November–December 2023

Essay

The Unexpected Guest

For a weary traveler, a puny patch of prairie looks like a welcome mat.

Jonathan C. Slaght

My son, now 11 years old, is not a birdwatcher. But as I’ve taken interest in his hobbies over the years he’s paid attention to mine. He can’t distinguish a downy woodpecker from a hairy, but he can identify most of the common species that visit the bird feeder at our Minneapolis home. And given my interest in merlins—small falcons and neighborhood residents—he can also pick out their calls and point at their swooping forms as they terrorize the local songbird populations. He’s not a birdwatcher, but he knows birds. And so, in June 2019, when a bird he did not recognize showed up in our backyard, he flagged it as notable and came to tell me. It’s really small, he said, and acting strangely. You should come take a look.

I followed him around the house and he pointed at a tussock of big bluestem grass, one of two that my wife and I had planted ornamentally a few years prior along with other natives: purple coneflowers, black-eyed Susans, and various milkweeds. There, among the tan stocks of last year’s grassy growth, crouched a LeConte’s sparrow.

I was stunned: LeConte’s sparrows were a notoriously difficult species to spot. These are creatures of grassy, wet, open spaces like marshes and meadows; a species more often heard than seen. They spend their days low to the ground under tall dense grasses foraging for insects, collecting seeds, and leading secretive lives. They are often described as “mouse-like” given their propensity to run from threats rather than fly off, weaving among the shadows of vegetation to frustrate predators hoping for a bite-sized snack, or birdwatchers eager for a quick glimpse of a lifer species.

My boy and I watched the bird’s behavior. It skulked about the tussock of big bluestem, peering out at us, then dropped to the ground, raced to the cover of a cedar hedge to forage among the litter underneath, then darted back to the safety of the tall grass to blend out of sight. This bird was on its way north from the American South—most winter close to the Gulf Coast from Texas to the Florida panhandle, then migrate to the Upper Midwest and the prairie provinces of Canada to nest. In Minnesota, most breed in the northwest and north central parts of the state, but they can sometimes be found in southern Minnesota during the breeding season as well.
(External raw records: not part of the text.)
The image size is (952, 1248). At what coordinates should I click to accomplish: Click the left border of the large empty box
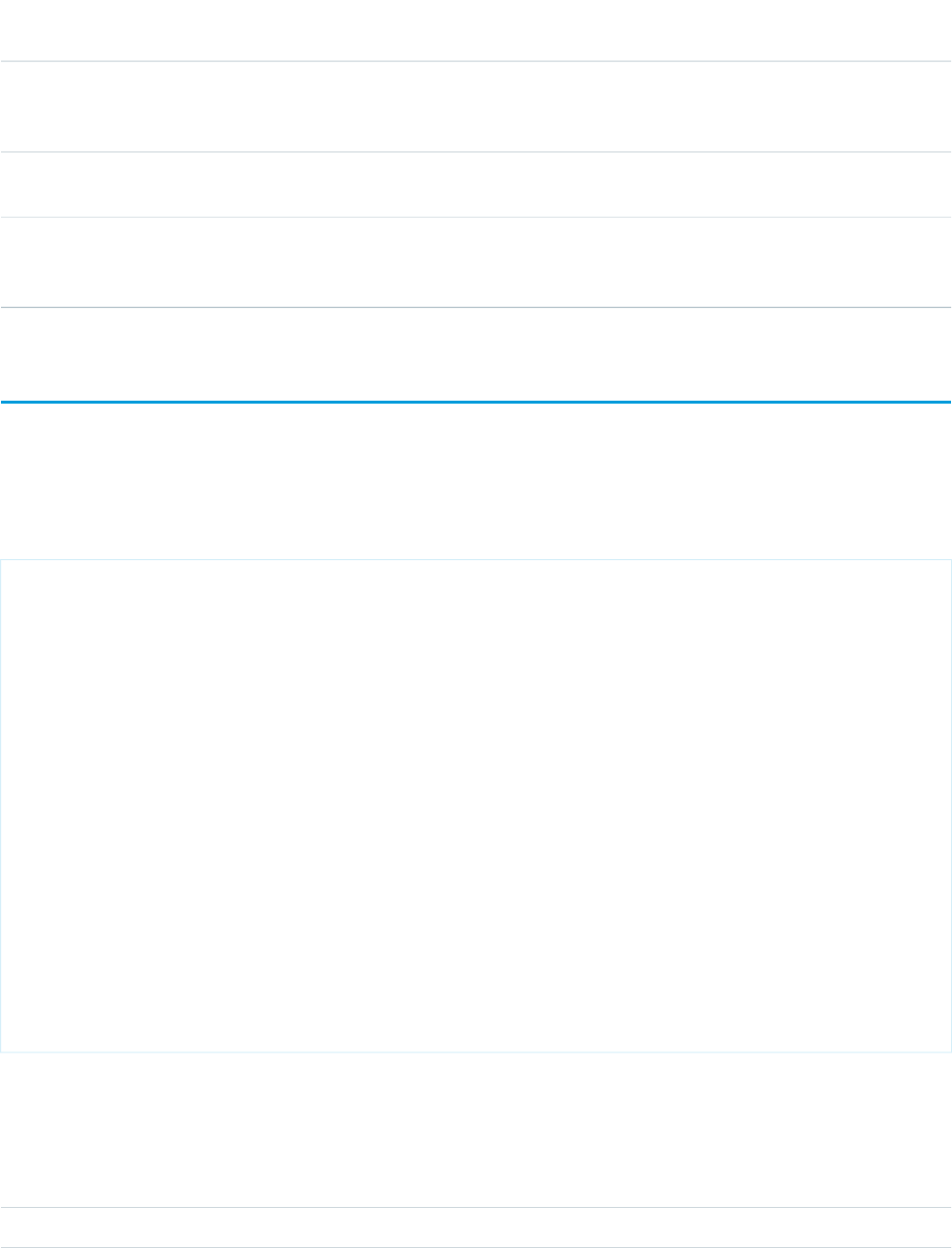(1, 805)
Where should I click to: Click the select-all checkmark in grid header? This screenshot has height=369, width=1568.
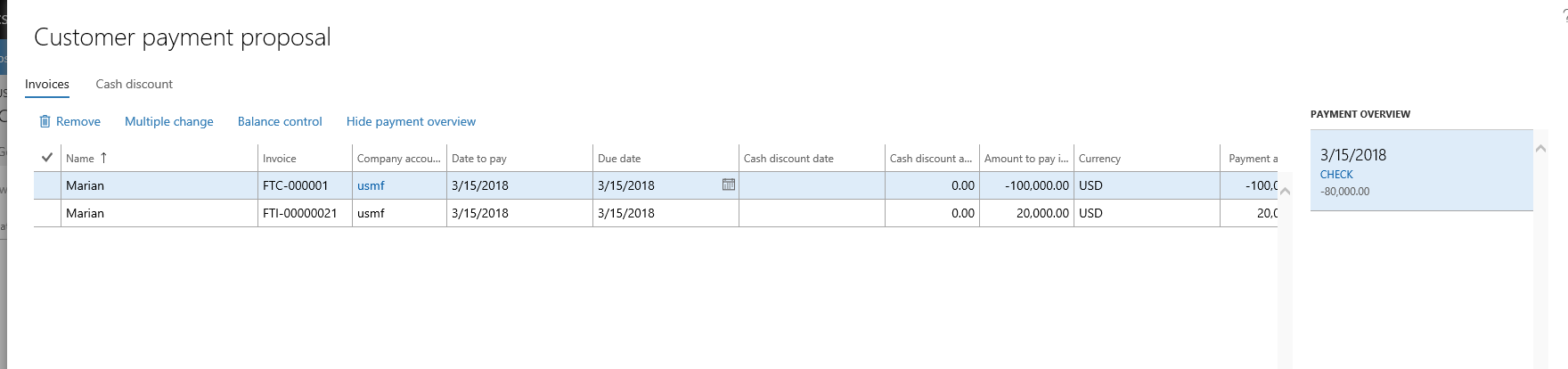47,158
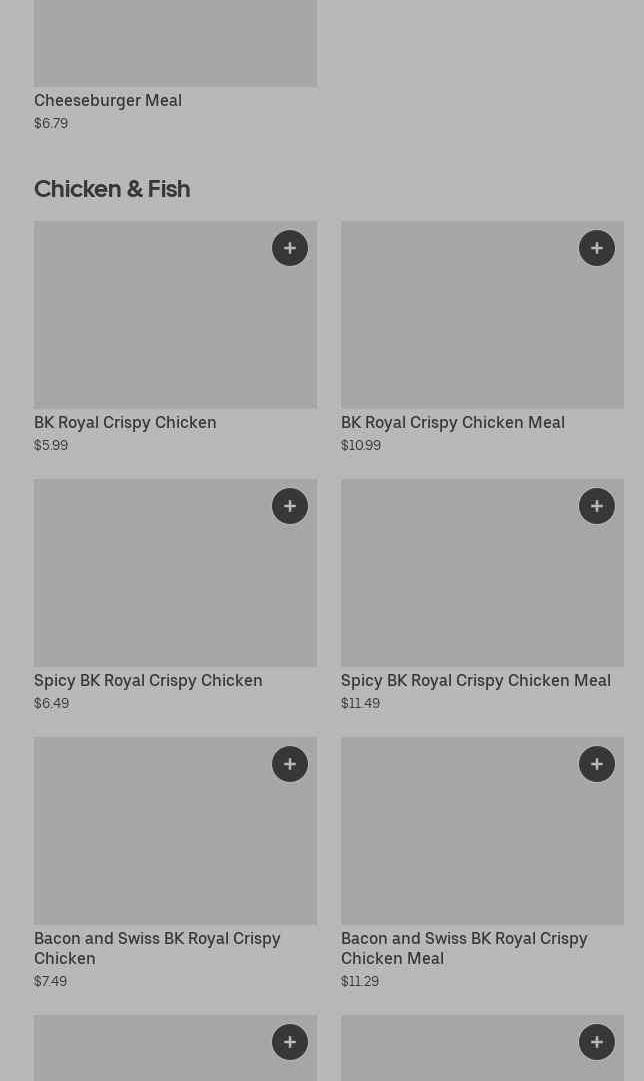Add Bacon and Swiss Chicken Meal plus icon
The height and width of the screenshot is (1081, 644).
point(596,764)
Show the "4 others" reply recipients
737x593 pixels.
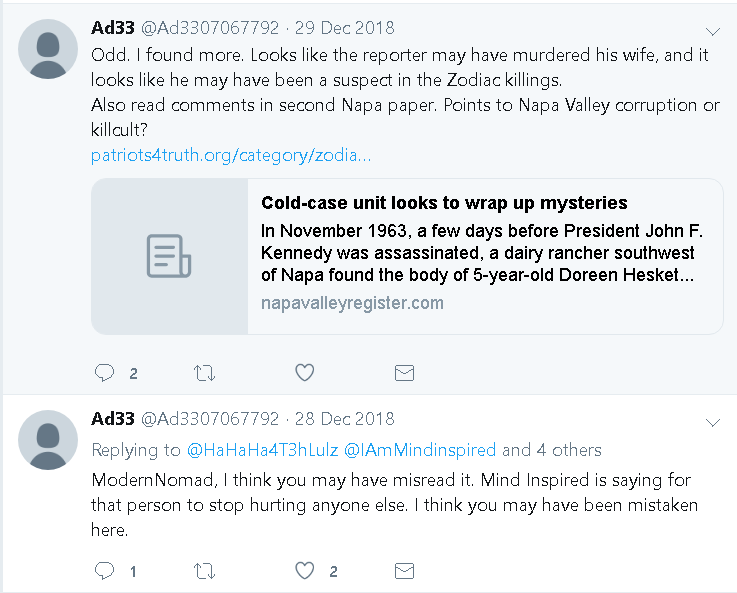[x=568, y=450]
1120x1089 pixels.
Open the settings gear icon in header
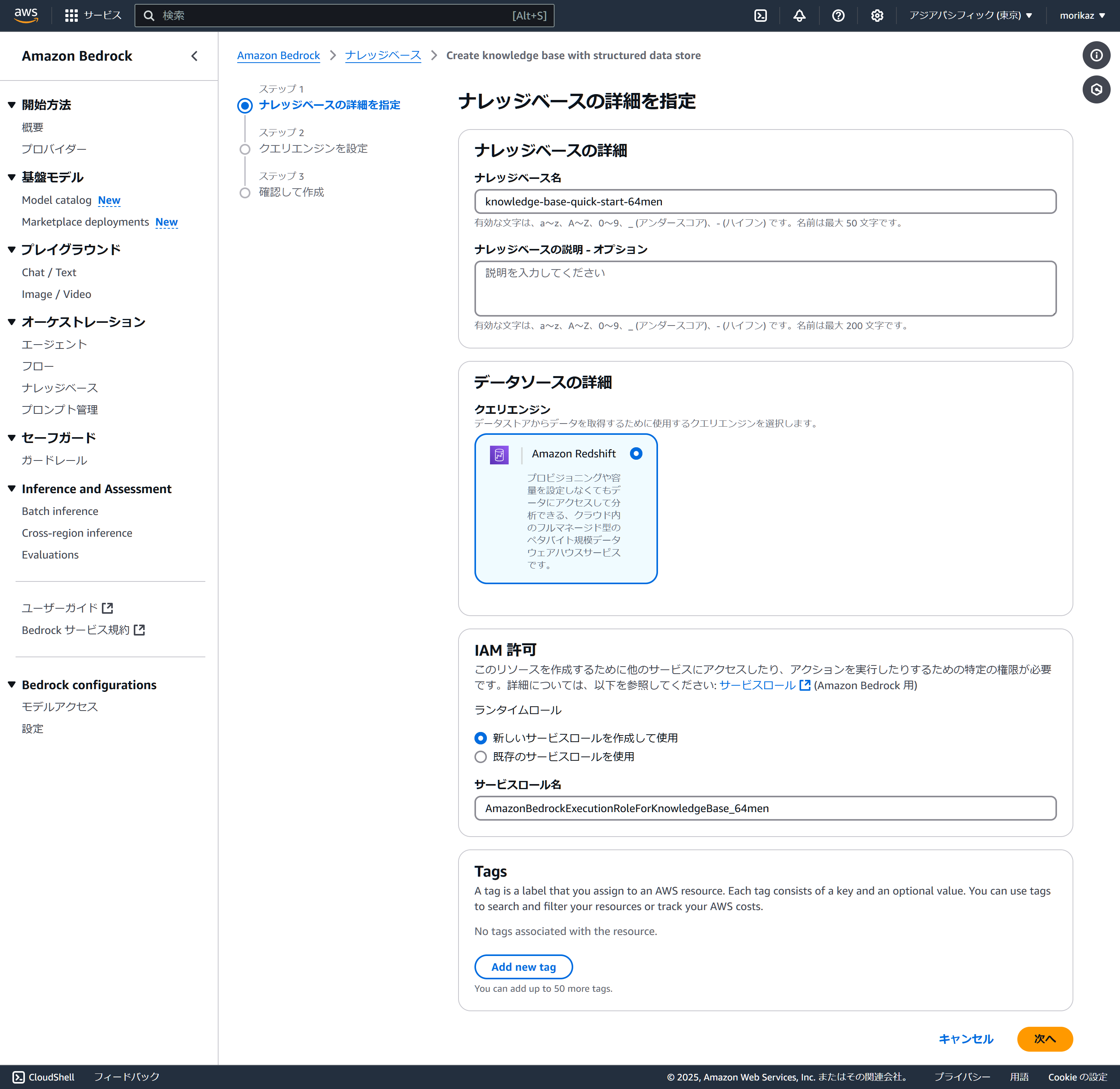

We went inside to give this rare guest the space and time it needed to refresh before continuing its journey north. I checked
later in the day and it was still there in the grass, but by morning it was gone.

What struck me most about this encounter was how singularly devoted the sparrow was to that one patch of grass. We didn’t have a yard full of native vegetation as some homes in our neighborhood did. But this bird still found and appreciated our tiny refuge. I was reminded of a trip I took to Seoul, South Korea, a few years back. I saw a Caribou Coffee shop there and instinctively went in for a drink. It was a connection to home in an otherwise foreign place; I found comfort in it. Perhaps the LeConte’s sparrow had a similar reaction. Big bluestem was something that this bird recognized, something familiar in the strange landscape of the city. The structure of the stalks was like the walls of home; the seeds were comfort food.

It can be overwhelming to ponder the impacts of habitat loss on Minnesota breeding species like LeConte’s sparrows. But we can still help. We don’t need to convert our yards to native grassland if we don’t have the time, skill, or funds to do so. A tussock here or a patch there might be enough, something modest to offer a migrant rest on its long journey to its breeding grounds. This LeConte’s sparrow was proof of that. Species that need or find comfort in native vegetation will seek out, find, and appreciate it.